• **Problem statement**
A complete response lists each line of the data below that includes the word "Task".

Given records: Begin

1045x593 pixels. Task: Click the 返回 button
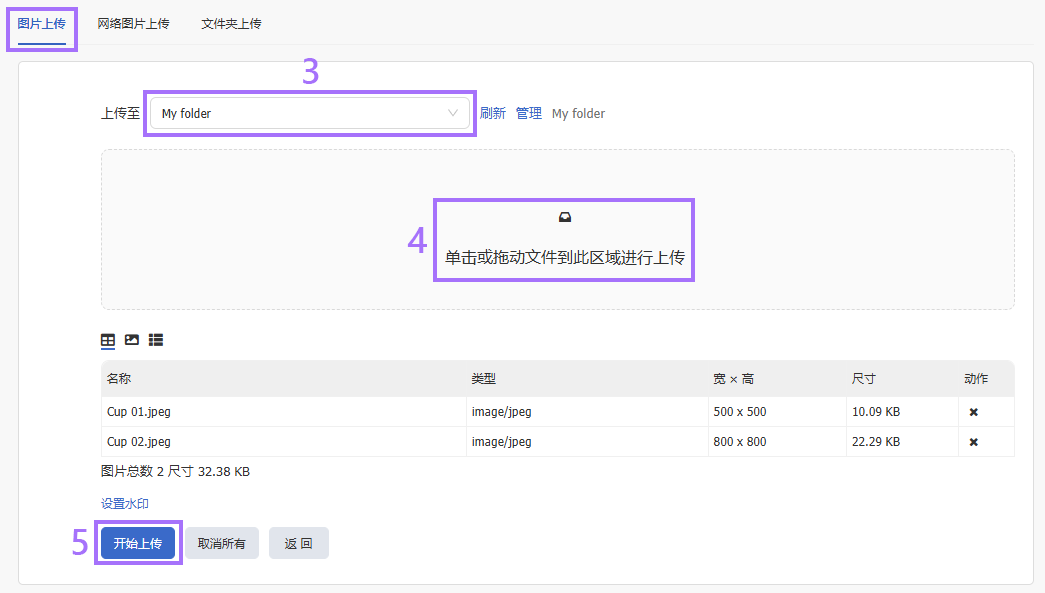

Given records: End
Given records: Begin

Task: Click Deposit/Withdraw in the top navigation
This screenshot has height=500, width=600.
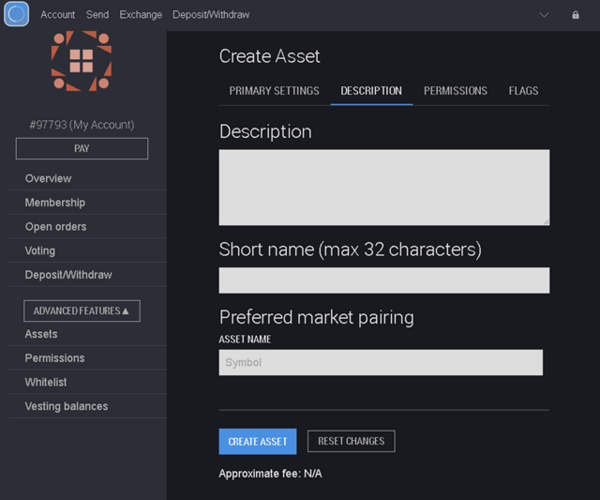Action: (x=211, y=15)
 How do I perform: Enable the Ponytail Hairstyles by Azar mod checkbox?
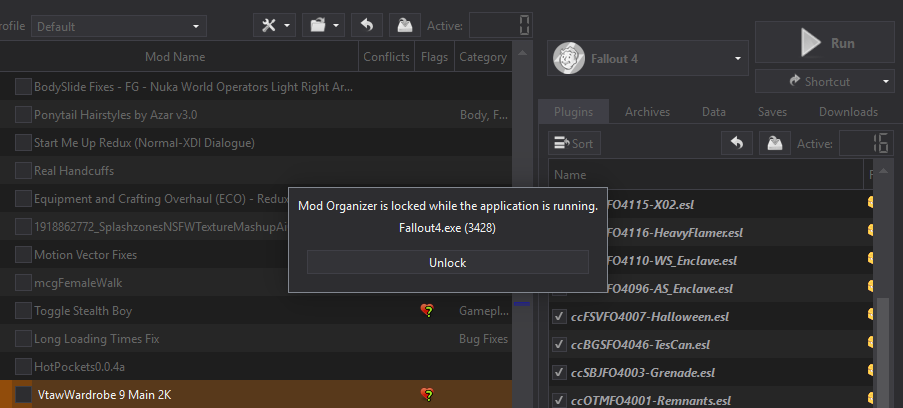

Given records: End

• **Exercise solution**
1045x593 pixels. Task: Click the 返回 button
Task: Click Deposit/Withdraw in the top navigation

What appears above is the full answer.